We will use the DocumentNGramSymWinGraph class, which provides an implementation of the symmetric n-gram graph set.

We will create an n-gram graph with the default options. The (minimum n-gram rank, maximum n-gram rank, neighbourhood distance) parameters are set to (3,3,3) by default.

```import gr.demokritos.iit.jinsect.documentModel.representations.DocumentNGramSymWinGraph; public class FirstSteps { public static void main(String[] args) { DocumentNGramSymWinGraph dgFirstGraph = new DocumentNGramSymWinGraph(); } } ```

If we want to create an n-gram graph set, with varying n-gram sizes from 1 to 5 and a neighbourhood distance of 6, then we use the second constructor:

```DocumentNGramSymWinGraph dgFirstGraph = new DocumentNGramSymWinGraph(1,5,6); ```

Now, let's make the graph represent a "Hello graph!" text: ``` ```

``` dgFirstGraph.setDataString("Hello graph!"); ```

And, voilĂˇ, we have managed to create this graph:

I know it looks uglier than expected... but it is full of useful information.

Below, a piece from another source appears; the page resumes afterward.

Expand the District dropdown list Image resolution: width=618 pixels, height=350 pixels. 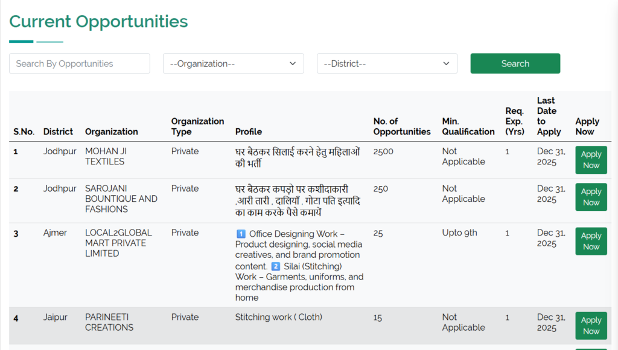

## Creating graph from text file

There exists the method loadDataStringFromFile that will do our job.

``` try { dgFirstGraph.loadDataStringFromFile("path/to/file/myfile.txt"); } catch (FileNotFoundException ex) { ...; } catch (IOException ex) { ...;; } ```

## Comparing graphs

Let us create a second graph and try to compare it with our first one.

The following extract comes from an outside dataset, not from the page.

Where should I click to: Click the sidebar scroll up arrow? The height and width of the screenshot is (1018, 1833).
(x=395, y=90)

```DocumentNGramSymWinGraph dgSecondGraph = new DocumentNGramSymWinGraph(); dgSecondGraph.setDataString("Another hello graph!"); NGramCachedGraphComparator ngc = new NGramCachedGraphComparator(); GraphSimilarity gs = ngc.getSimilarityBetween(dgFirstGraph, dgSecondGraph); System.out.println(gs.toString()); ```

The result is something like:

`Value: 43.75% Containment: 87.50% Size: 50.00%`

In the above we see the NGramCachedGraphComparator class, which knows how to efficiently compare two n-gram graphs. It returns a GraphSimilarity object, which contains information on the Value Similarity, Containment (also termed Co-occurrence) Similarity and Size Similarity.

The Normalized Value Similarity can be calculated as follows:

```double NVS = (gs.SizeSimilarity == 0.0) ? 0.0 : gs.ValueSimilarity / gs.SizeSimilarity; ```

taking into account the case where at least one of the graphs is of zero size.

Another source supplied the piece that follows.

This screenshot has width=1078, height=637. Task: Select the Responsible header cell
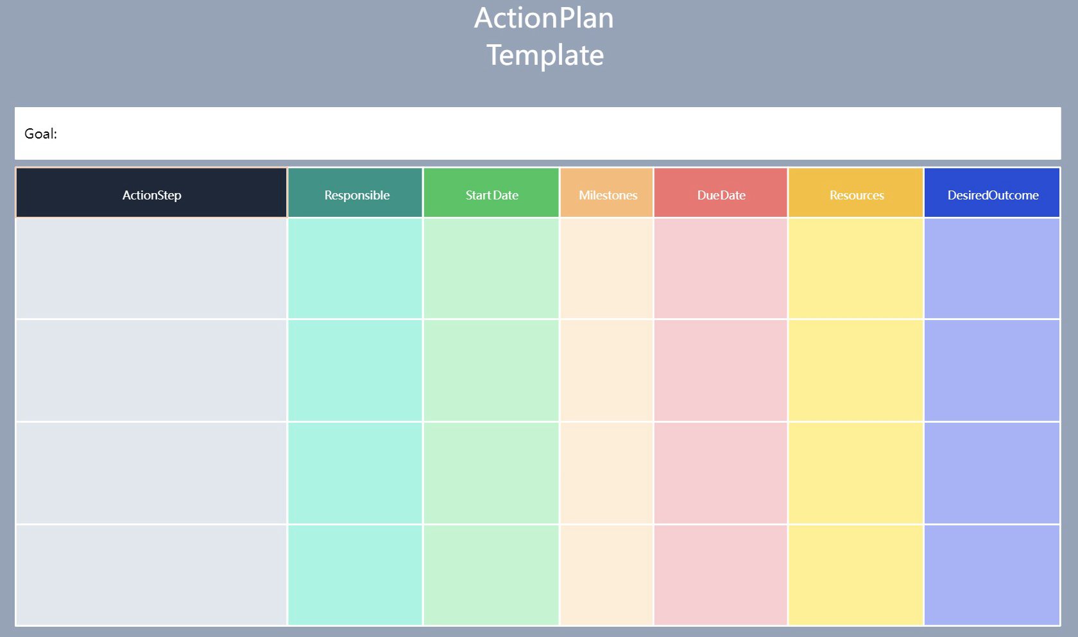point(355,193)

If we print out the NVS of our examples, we get a value around:

`0.8750000000000004`

## Creating a graph from a document set

Consider the case where we have a set of documents, each contained in a given file. We would like to create a representative graph of all the documents. To do this we will use the update operator of the n-gram graphs, which is implemented in the merge method of the DocumentNGramGraph class.

Let us say that we have the filenames of the documents in a List<String> variable. We can create the representative graph as follows.

```List<String> lsFiles = ...; // We keep count of how many merges have been performed int iMergeCnt = 0; for (String sCurFile: lsFiles) { // Create graph for current file DocumentNGramSymWinGraph dgCur = new DocumentNGramSymWinGraph(); try { dgCur.loadDataStringFromFile(sCurFile); if (dgRepresentative == null) // First merge: initialization dgRepresentative = dgCur; else // Consecutive merges, use the learning factor as indicated in the literature dgRepresentative.merge(dgCur, (1.0 / (1.0 + iMergeCnt))); iMergeCnt++; } catch (IOException ex) { Logger.getLogger(FirstSteps.class.getName()).log(Level.SEVERE, null, ex); return; } } ```

The resulting n-gram graph will be representative of the whole set of documents.

## The utils package: experience coded

You may want to take a look at the functions in the gr.demokritos.iit.jinsect.utils class. It is full of things that I have repeatedly needed to use and have coded there.

For example, the method graphToDot allows creating the DOT representation of an n-gram graph. This textual representation can be combined with the GraphViz library to create an image of a graph (as I have done above).

In our previous example, try calling:

`System.out.println(utils.graphToDot(dgFirstGraph.getGraphLevel(0), true));` to get the DOT format representation of the graph. The true parameter indicates that we expect the graph to be directed

The getGraphLevel(0) method asks for the first n-gram graph from the set of n-gram graphs in dgFirstGraph. In the case where dgFirstGraph was initialized to contain graphs of ranks between 1 to 5, it would return the 1-gram graph.